Thursday, 20 August 2009

The Yukon salmon situation revisited

I'm "mildly" furious, and I didn't even have my catch restricted. Remember the restrictions on subsistence catch on the Yukon, that got everyone so riled up? Well, it turns out that the restrictions were un-necessary, because the sonar counts were in error.

That's right. The subsitance catch got restricted over faulty data.

[...] it turns out a sonar station used to count salmon -- a key source of cash and food along the river -- wasn't working correctly. More fish were making it upriver than estimated, meaning some of the restrictions may not have been necessary.

"We took some unprecedented measures because we thought the run was looking (to be) one of the poorest we've ever had," said Russ Holder, Yukon River federal fisheries manager. "In hindsight, it doesn't look as poor as those numbers indicated to us."

[...]

In hindsight, some of the restrictions probably weren't necessary, said Holder, with the federal Fish and Wildlife Service.
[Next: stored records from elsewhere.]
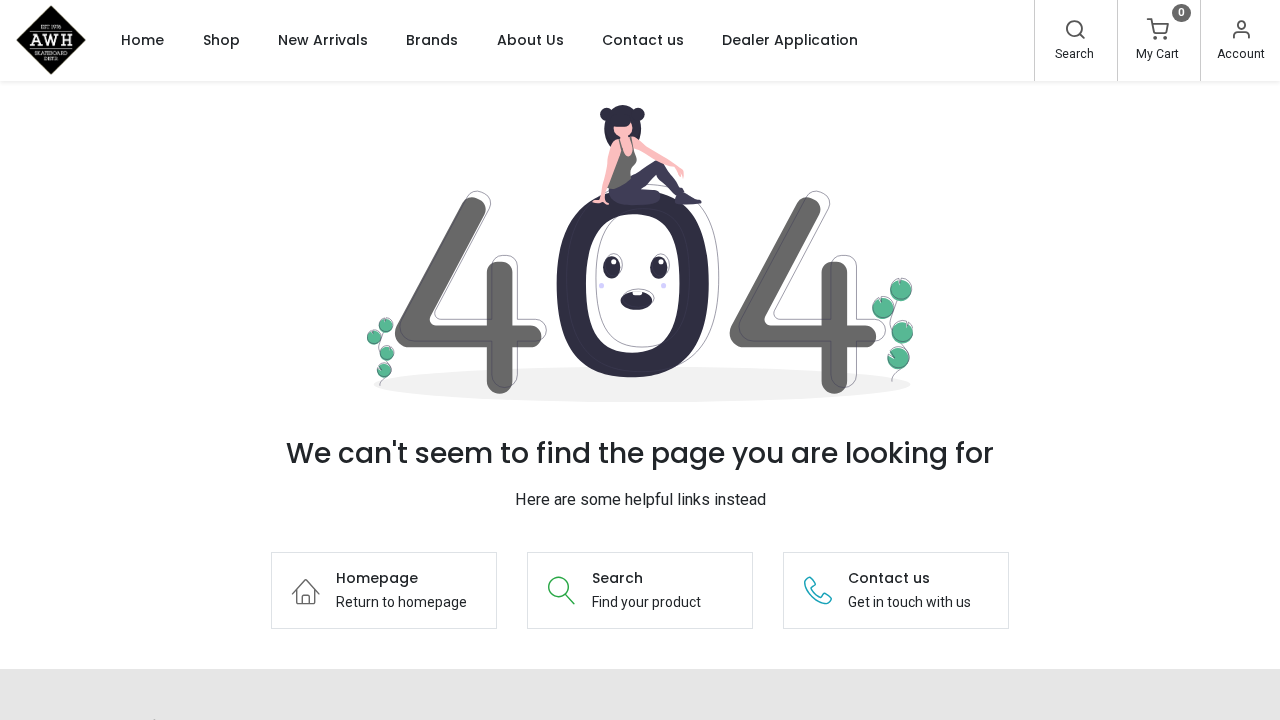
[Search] (1075, 32)
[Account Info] (1241, 32)
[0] (1158, 32)
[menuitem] (142, 40)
"We would have been OK without as severe conservation actions as we took," he said.

I don't know how fisheries people work, but I know how it goes on the wildlife side - if you're going to do anything with subsistence regs, anything at all, you have to be sure. You have to be damn sure. You have to dot your i's, cross your t's, you have independent replication of your data, and you have people staring over your shoulders to make sure you don't screw up. On our deer work in South East, not only did we do everything in multiple replicates, but we also had people independently do deer IDs, to quantify our error rate.

I'll refrain from tearing into the people who did the counts at pilot station until I know more, but from what I heard described, that's inexcusably shoddy. And if it is true, it's going to take a lot of angry people, and make them furious. It's going to lower future compliance in an already compliance-poor area. It's going to reduce trust of future management goals.

I'm seriously upset. And I know other people are going to want someone's butt on a silver platter over this. If this story pans out, it's a minor nightmare. Everyone knows you don't screw with subsistence unless you're damn sure.

1 comment:

dragonfly said...

Ugh, that's pretty bad. Way to sabotage management efforts, really- the trust factor there is crucial.